In a clinical study published in JAMA Internal Medicine, researchers found that roughly 30% of patients ration insulin. Lead author Darby Herkert, BS, of Yale College, New Haven, Connecticut, and colleagues affiliated with Yale School of Medicine, Division of Pharmacoepidemiology and Pharmacoeconomics, Department of Medicine; Brigham and Women’s Hospital; Harvard Medical School, Boston, Massachusetts; and Department of Internal Medicine, Yale School of Medicine explored the potential cost-related underuse of insulin in the past 12 months, defined as a positive response to any of the six questions on a survey distributed to roughly 350 eligible patients included in their study sample. 

The survey questions included the following: Have you used less insulin than prescribed? Have you tried to stretch out your insulin?  Have you taken smaller doses of insulin than prescribed? Have you stopped using insulin? Have you not filled an insulin prescription or not started insulin because of cost?

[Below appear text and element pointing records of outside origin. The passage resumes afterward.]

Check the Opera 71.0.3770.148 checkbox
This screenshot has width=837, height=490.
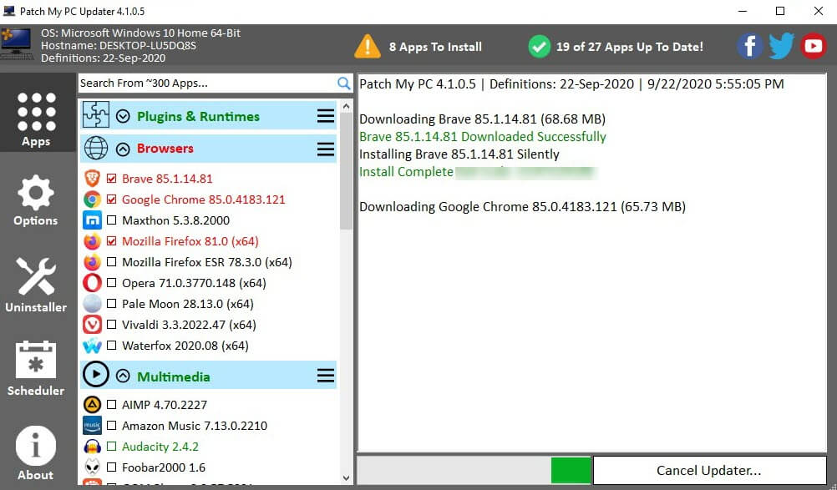tap(112, 283)
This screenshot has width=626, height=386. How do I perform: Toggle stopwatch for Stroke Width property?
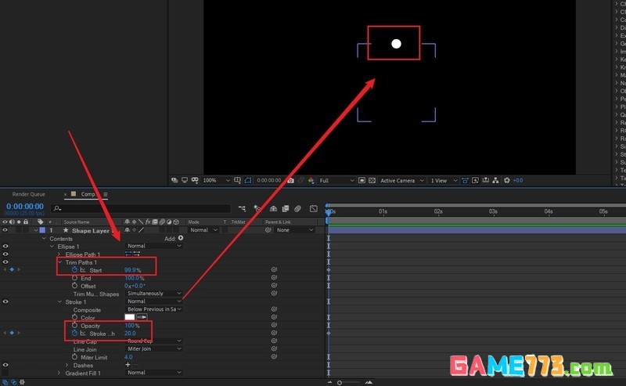pyautogui.click(x=75, y=334)
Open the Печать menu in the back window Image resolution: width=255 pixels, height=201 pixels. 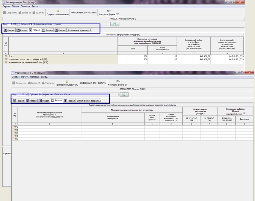coord(16,6)
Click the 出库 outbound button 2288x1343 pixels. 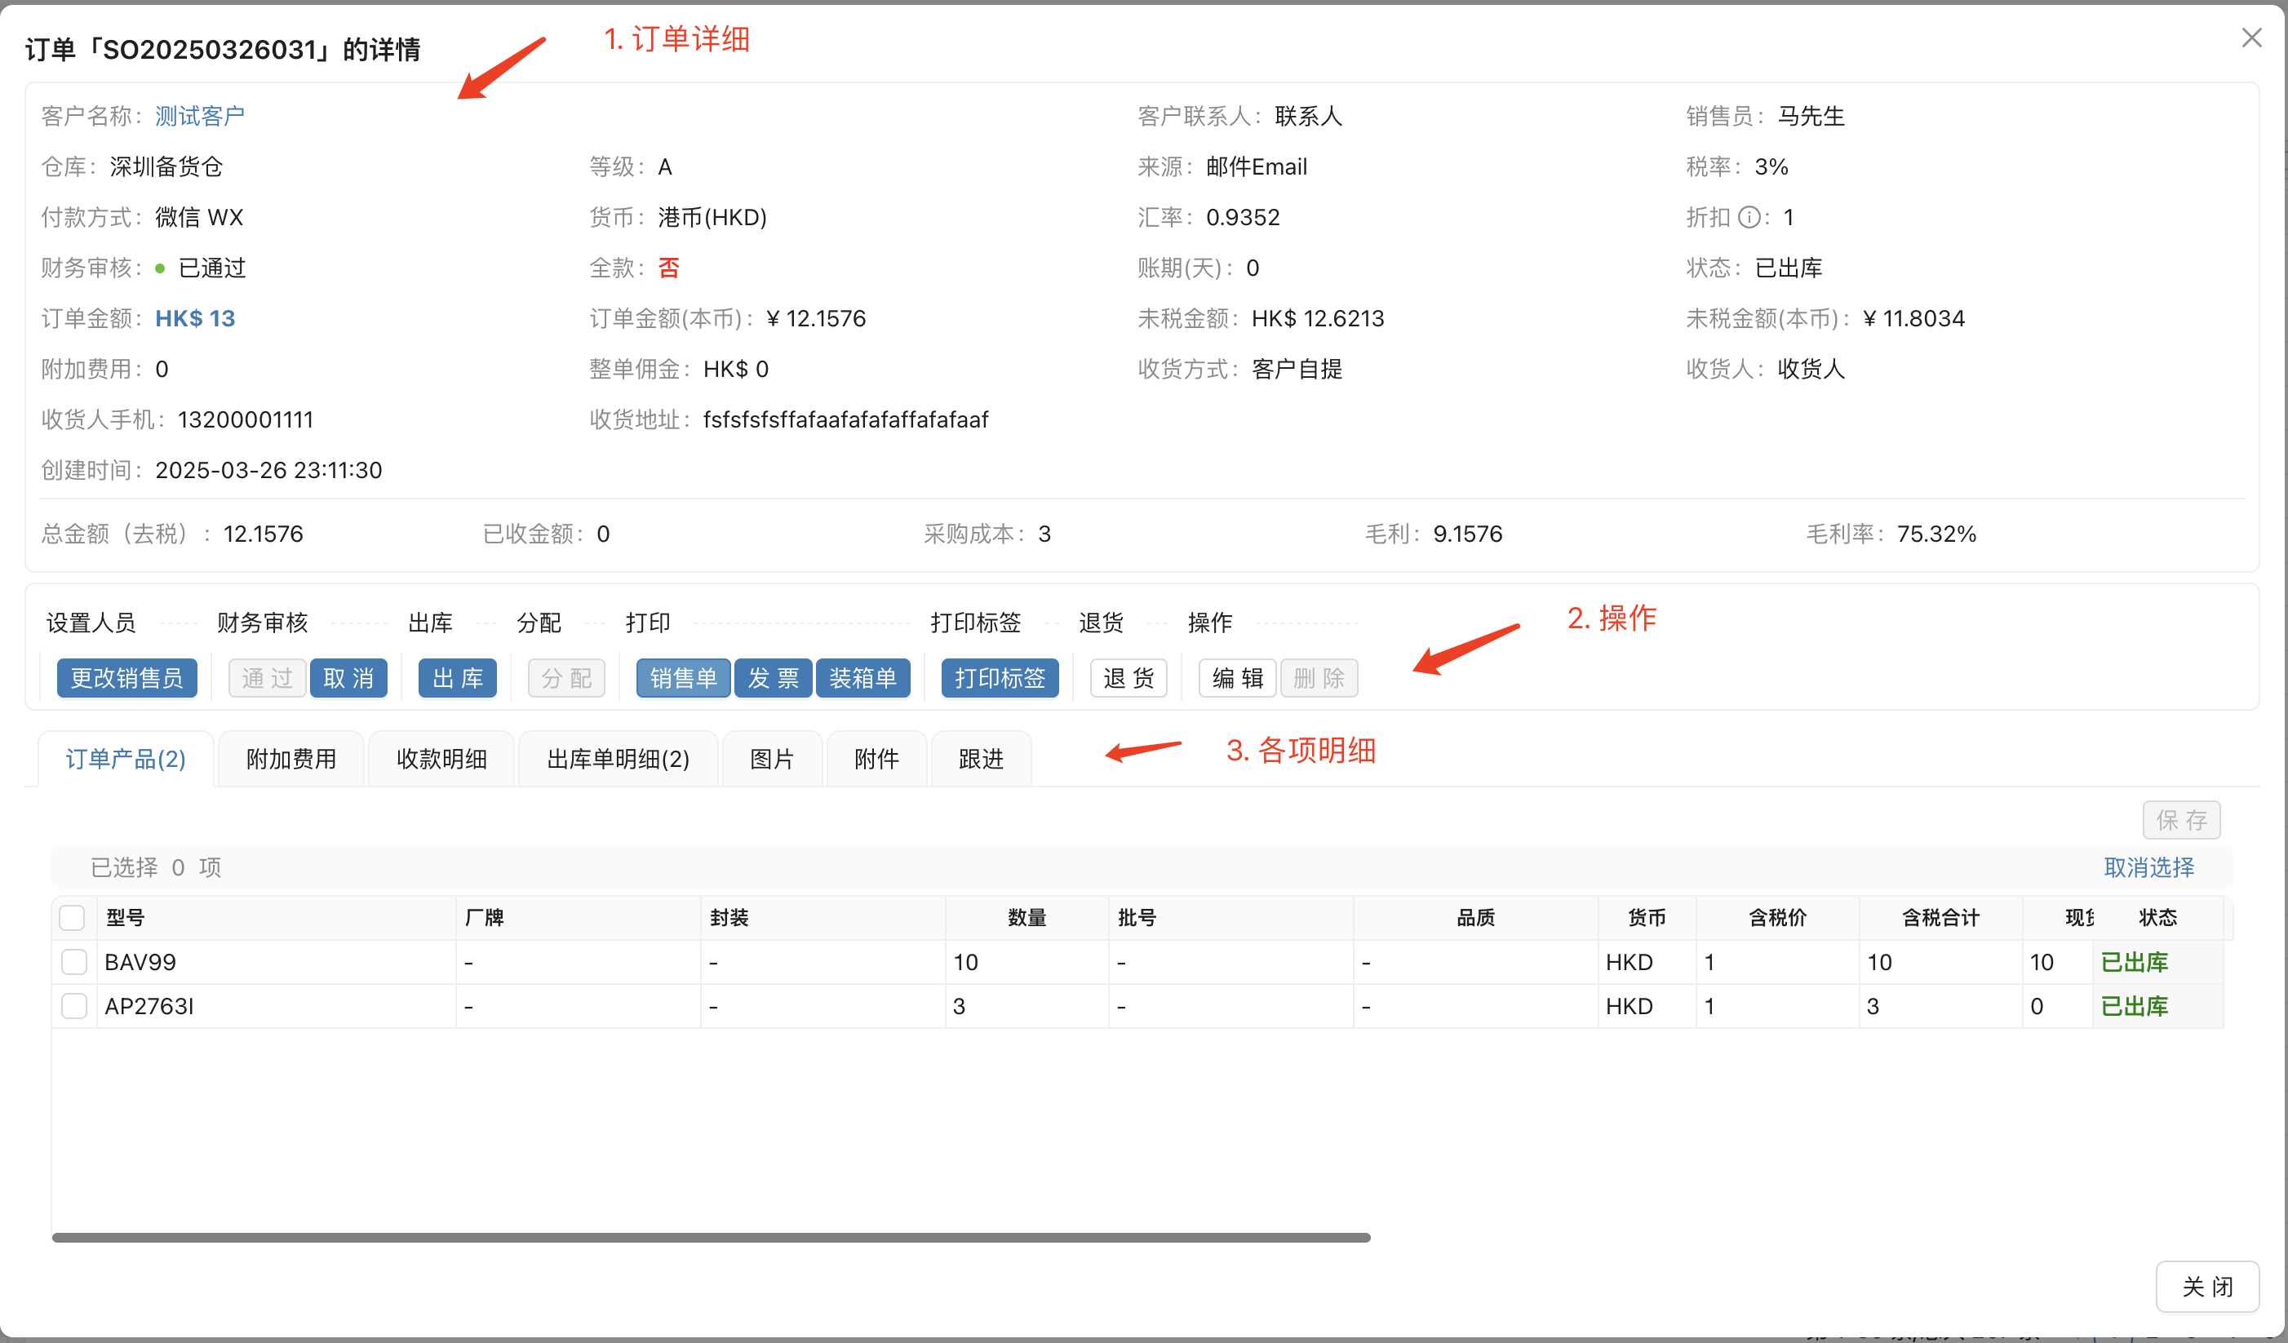pyautogui.click(x=457, y=677)

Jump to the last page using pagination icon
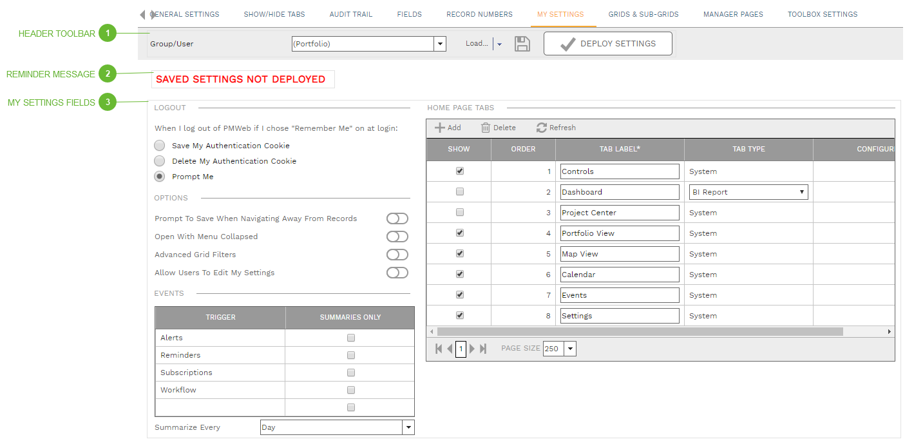[484, 348]
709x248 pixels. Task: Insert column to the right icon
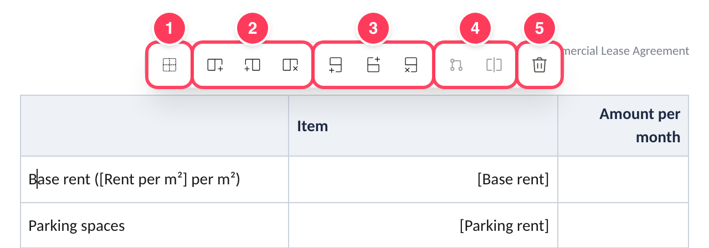click(215, 65)
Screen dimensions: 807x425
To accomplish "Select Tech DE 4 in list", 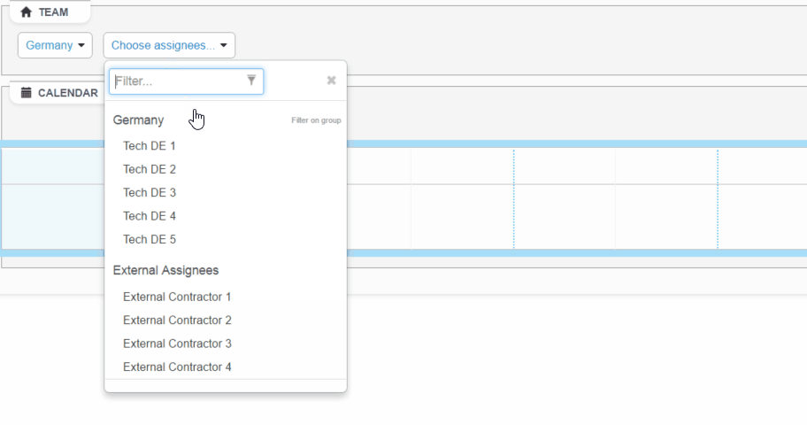I will (x=150, y=216).
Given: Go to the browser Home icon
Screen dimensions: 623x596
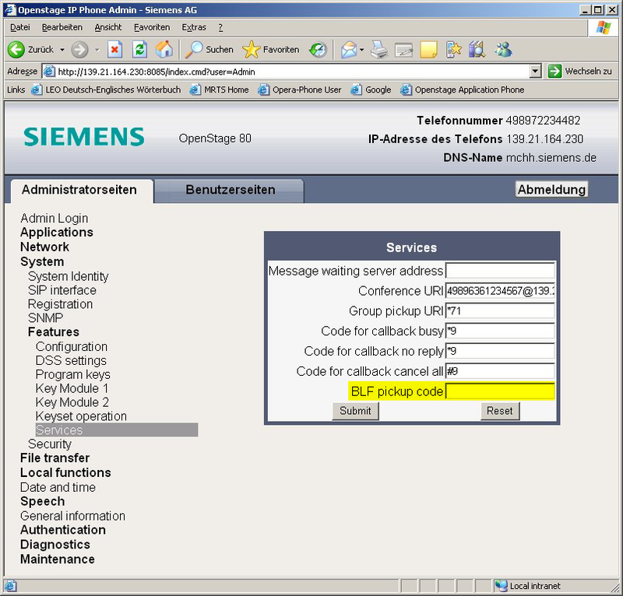Looking at the screenshot, I should [x=164, y=49].

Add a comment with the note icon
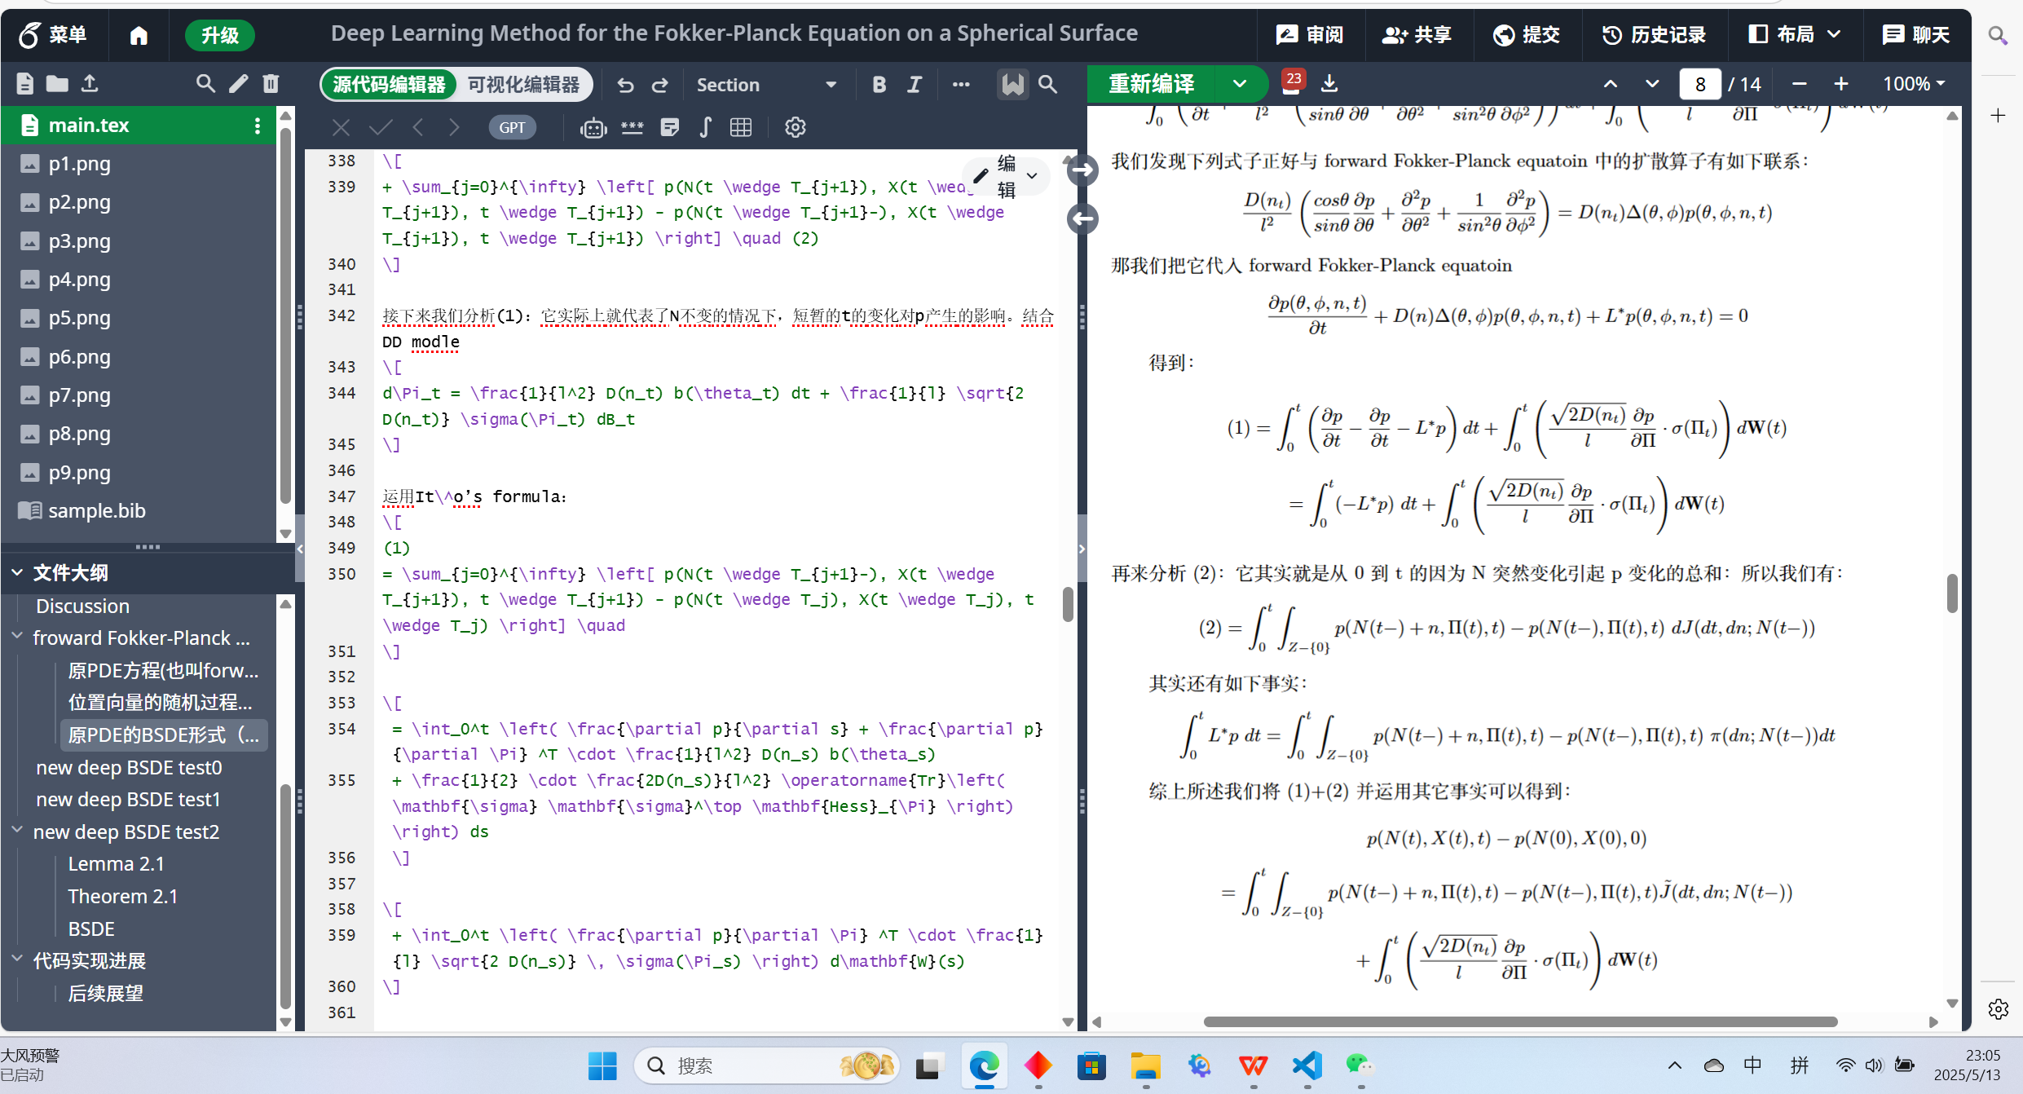pyautogui.click(x=670, y=127)
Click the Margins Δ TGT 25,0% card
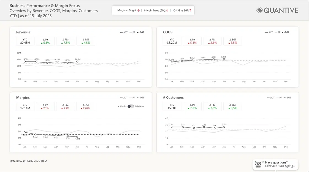This screenshot has width=309, height=172. pos(86,107)
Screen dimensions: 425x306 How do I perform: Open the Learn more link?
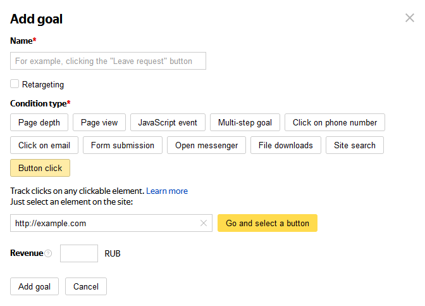point(167,191)
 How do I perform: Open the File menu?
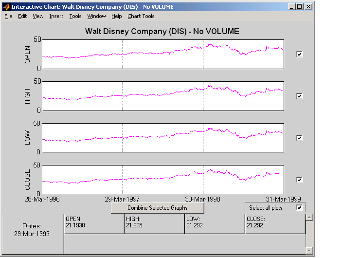click(x=8, y=16)
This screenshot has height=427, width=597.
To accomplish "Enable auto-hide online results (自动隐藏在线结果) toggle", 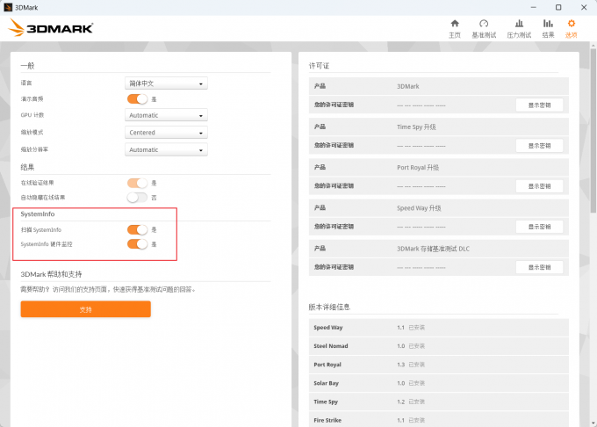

According to senior author and endocrinologist at Yale University, Dr. Kasia Lipska, “You might have heard stories of patients rationing their insulin.” She added, “The stories are really powerful, but they don't tell us how common this problem has become. Our findings show that these are not isolated incidents and that skimping on insulin is frighteningly common. As clinicians, we have to advocate for change because the status quo is simply cruel and not acceptable.” 

The research team highlighted findings that not only does one in four patients use less insulin than prescribed because of cost, but also only one in three of those who do ration does not share this cost-related underuse with their prescribers. The team also explored the clinical impact of this underuse by examining its association with poor glycemic control (HbA1c 9% or greater) using multivariable logistic regression that also considered sex, body-mass index, duration of diabetes, and income. As predicted, patients who reported underuse versus those who were using insulin as directed were more likely to have poor glycemic control (43.1% [n = 22] vs. 28.1% [n = 41]; odds ratio = 2.96; 95% CI, 1.14-8.16; P = .03).

“It was really eye-opening to hear patients’ stories as they turned in completed surveys,” said Darby Herkert, first coauthor of the study and Yale undergraduate. “I’ve worked in various global health settings, but this brought home to me how much patients struggle with costs right here in New Haven.”